= Kaynak metin =
/---
Üstad Said Nursi (رحمه الله)'ın dediği gibi; "Her ikinizin Halıkınız bir, Malikiniz bir, Mabudunuz bir, Razıkınız bir, bir, bir, bine kadar bir, bir. Hem peygamberiniz bir, dininiz bir, kıbleniz bir, bir, bir, yüze kadar bir, bir. Sonra köyünüz bir, devletiniz bir, memleketiniz bir, ona kadar bir, bir." [12] Bütün bunlara rağmen biz kardeşliği sağlayamazsak bizim kelime-i şehadet getirmemiz neye yarar? Kardeşliği sağlayamayan imanımız, bizi nasıl cennete götürür?

Yazımı Davut Daşkıran hocamın bir şiiriyle bitirmek istiyorum.


Kardeşlik mi?
\---
= Kısa görev =
Lütfen kaynak metni "Üstad Said Nursi" sözlerinden başlayarak "Kardeşlik mi?" sözleri de dahil olmak üzere aynen tekrar yaz. Liste bu iş için gerekli değildir.

= Verilen bilgiler =
/---
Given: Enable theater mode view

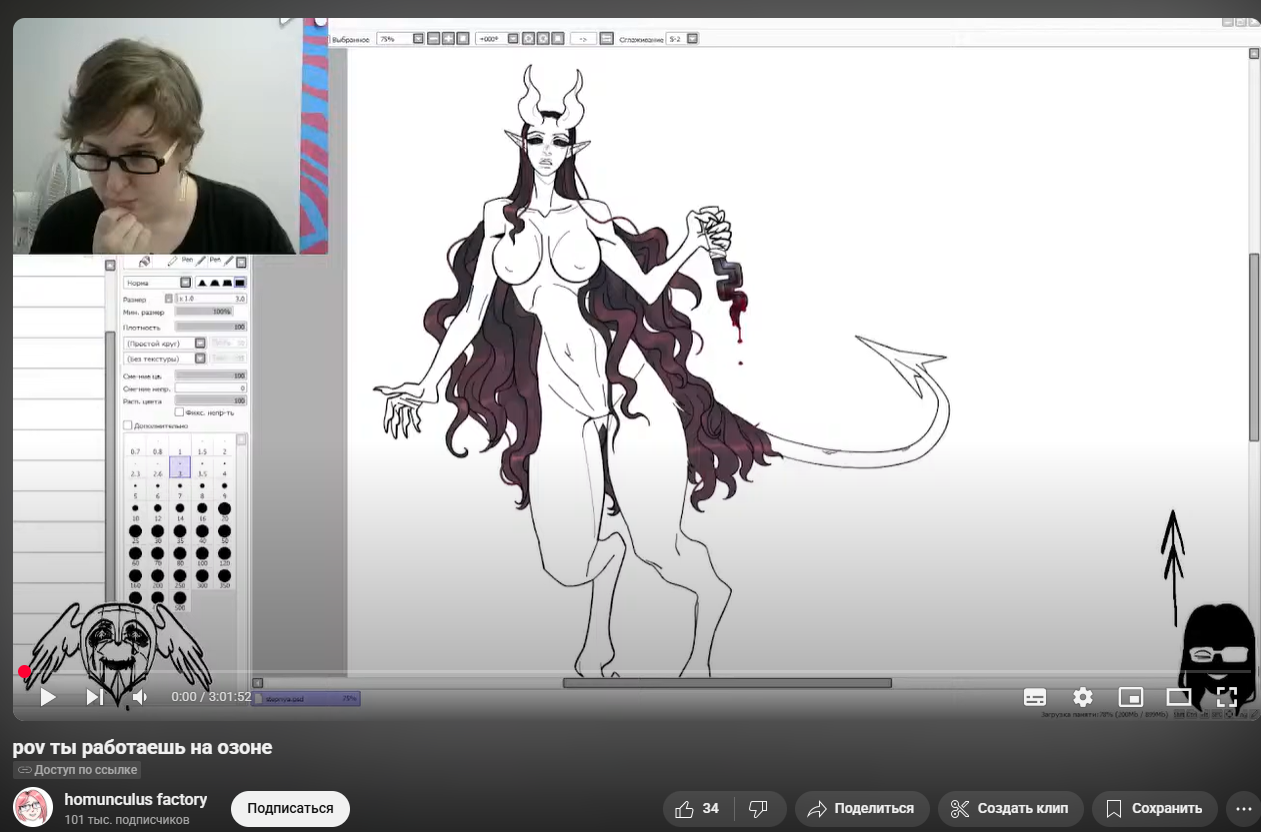Looking at the screenshot, I should pos(1178,697).
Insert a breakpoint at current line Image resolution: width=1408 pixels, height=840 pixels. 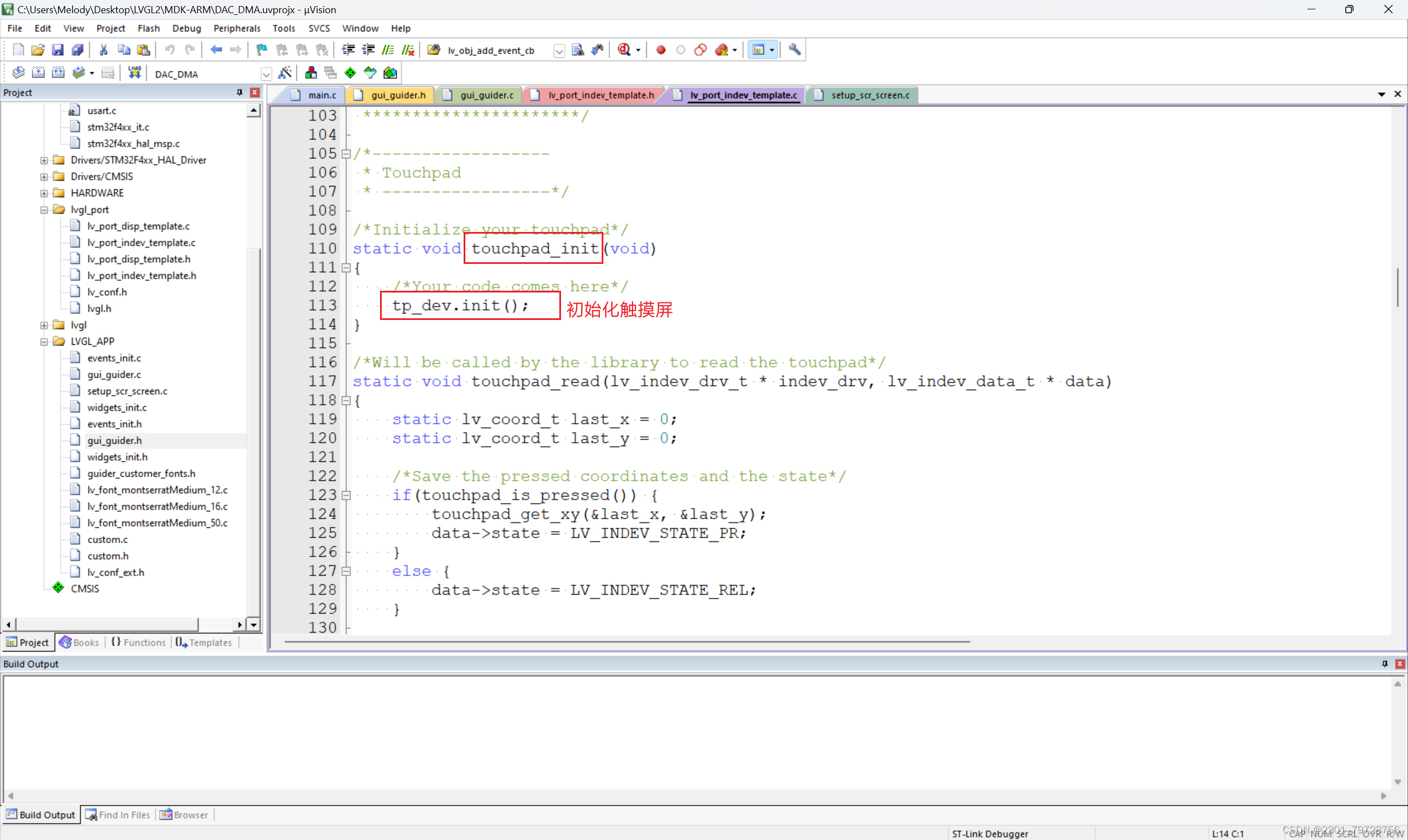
\---
= Beklenen çıktı =
Üstad Said Nursi (رحمه الله)'ın dediği gibi; "Her ikinizin Halıkınız bir, Malikiniz bir, Mabudunuz bir, Razıkınız bir, bir, bir, bine kadar bir, bir. Hem peygamberiniz bir, dininiz bir, kıbleniz bir, bir, bir, yüze kadar bir, bir. Sonra köyünüz bir, devletiniz bir, memleketiniz bir, ona kadar bir, bir." [12] Bütün bunlara rağmen biz kardeşliği sağlayamazsak bizim kelime-i şehadet getirmemiz neye yarar? Kardeşliği sağlayamayan imanımız, bizi nasıl cennete götürür?

Yazımı Davut Daşkıran hocamın bir şiiriyle bitirmek istiyorum.


Kardeşlik mi?